Da un punto di vista storico, l’importanza dell’etnografia era già stata sostenuta anche da Philip Scranton, quando parlava dell’indagine empirica come supporto indispensabile per gli studi storici su lavoro e tecnologia (Scranton, 1988).
Due elementi sembrano emergere con forza da quanto fin ad ora presentato da un punto di vista storico:
a) l’importanza dei soggetti-lavoratori (in particolare, i “lavoratori medi”); b) il valore degli studi etnografici.
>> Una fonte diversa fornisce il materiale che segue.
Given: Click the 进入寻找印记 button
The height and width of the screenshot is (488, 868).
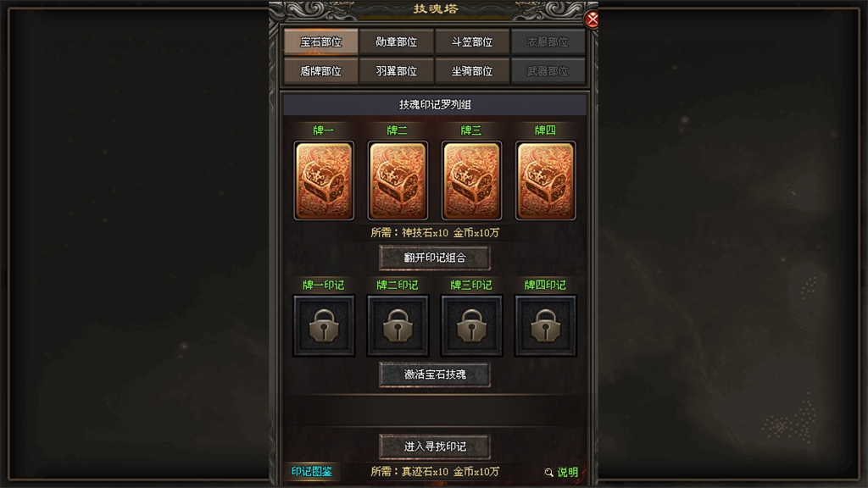Looking at the screenshot, I should [x=435, y=446].
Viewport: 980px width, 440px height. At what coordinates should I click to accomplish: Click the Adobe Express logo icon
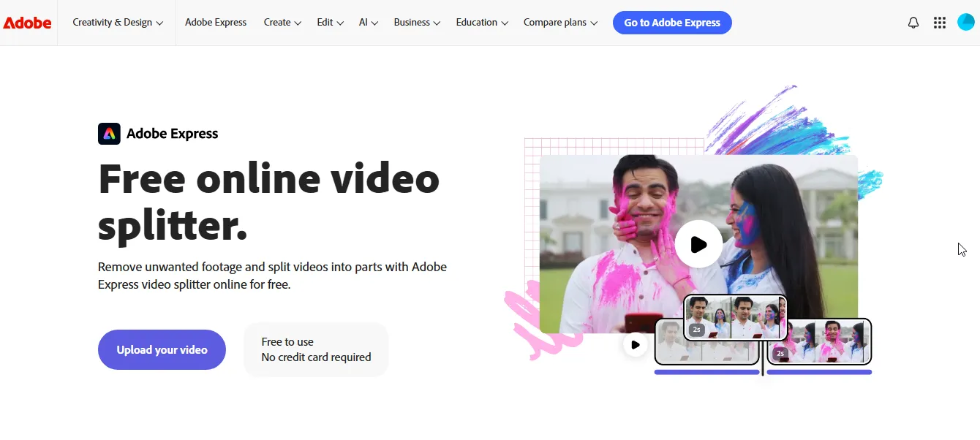109,134
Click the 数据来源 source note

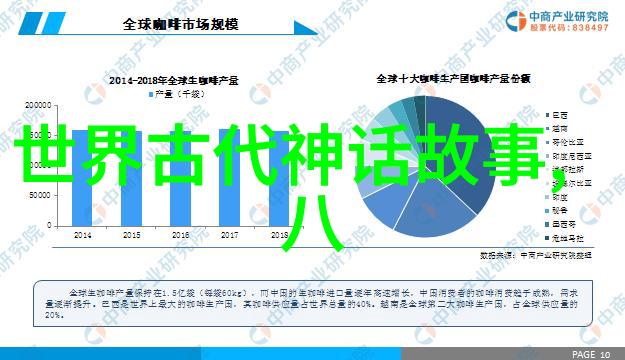pos(536,255)
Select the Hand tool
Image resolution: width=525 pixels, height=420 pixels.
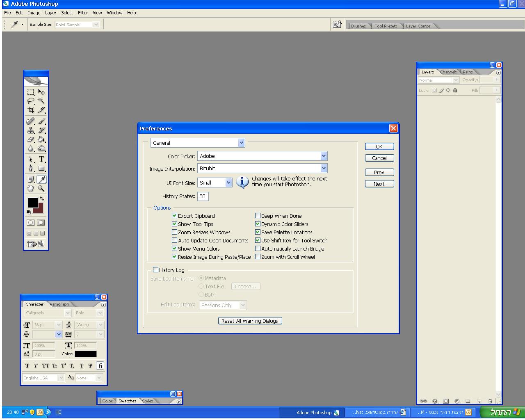pyautogui.click(x=31, y=188)
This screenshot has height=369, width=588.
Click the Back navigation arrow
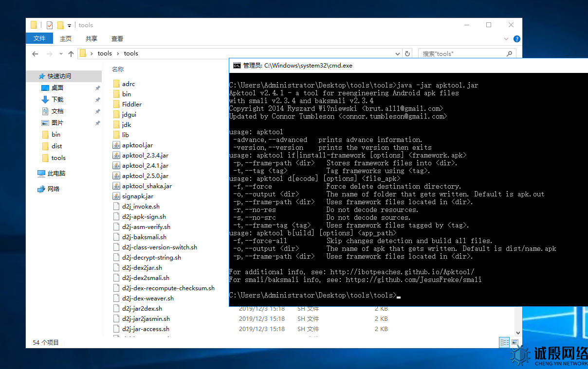(35, 53)
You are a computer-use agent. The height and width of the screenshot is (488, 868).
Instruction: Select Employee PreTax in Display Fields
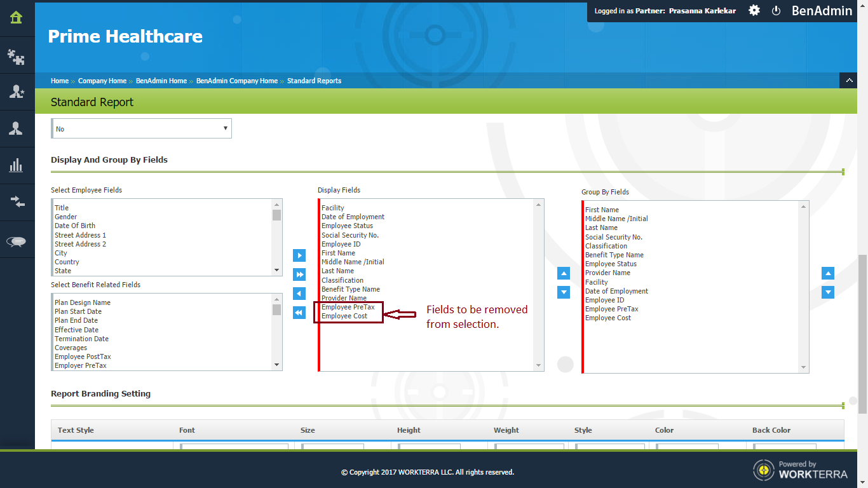point(348,307)

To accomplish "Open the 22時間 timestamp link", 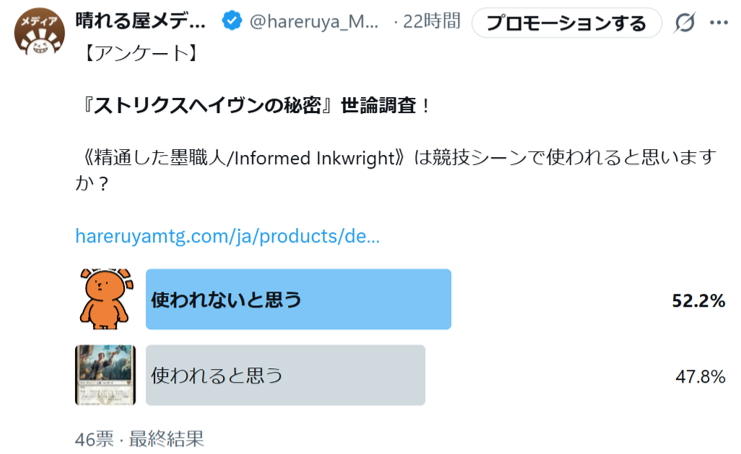I will (x=432, y=22).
Sebbene si tratti di un campo di ricerca un po’ diverso da quello qui in analisi, il lavoro di Julian Edgerton Orr, riunendo a suo modo proprio questi due elementi, può essere un valido spunto di riflessione: egli compie un’etnografia innovativa sul lavoro dei tecnici che riparano le fotocopiatrici (Orr, 1996). Il lavoro tecnico viene preso come esempio del “rapporto uomo-macchina” e sviscerato in tutta la sua realtà e importanza, a sostegno della tesi dell’autore che vede nei tecnici figure di determinante importanza all’interno di un processo ormai inesorabile che vuole porre le “macchine” come superiori e migliori rispetto al lavoro umano (ibidem, 1996).
L’etnografia va alla ricerca dei lavoratori, dei loro ruoli e delle loro mansioni, cercando di “umanizzare” e raccontare la complessità dell’innovazione tecnologica. Ecco che entra dunque in campo la disciplina qui centrale, l’antropologia.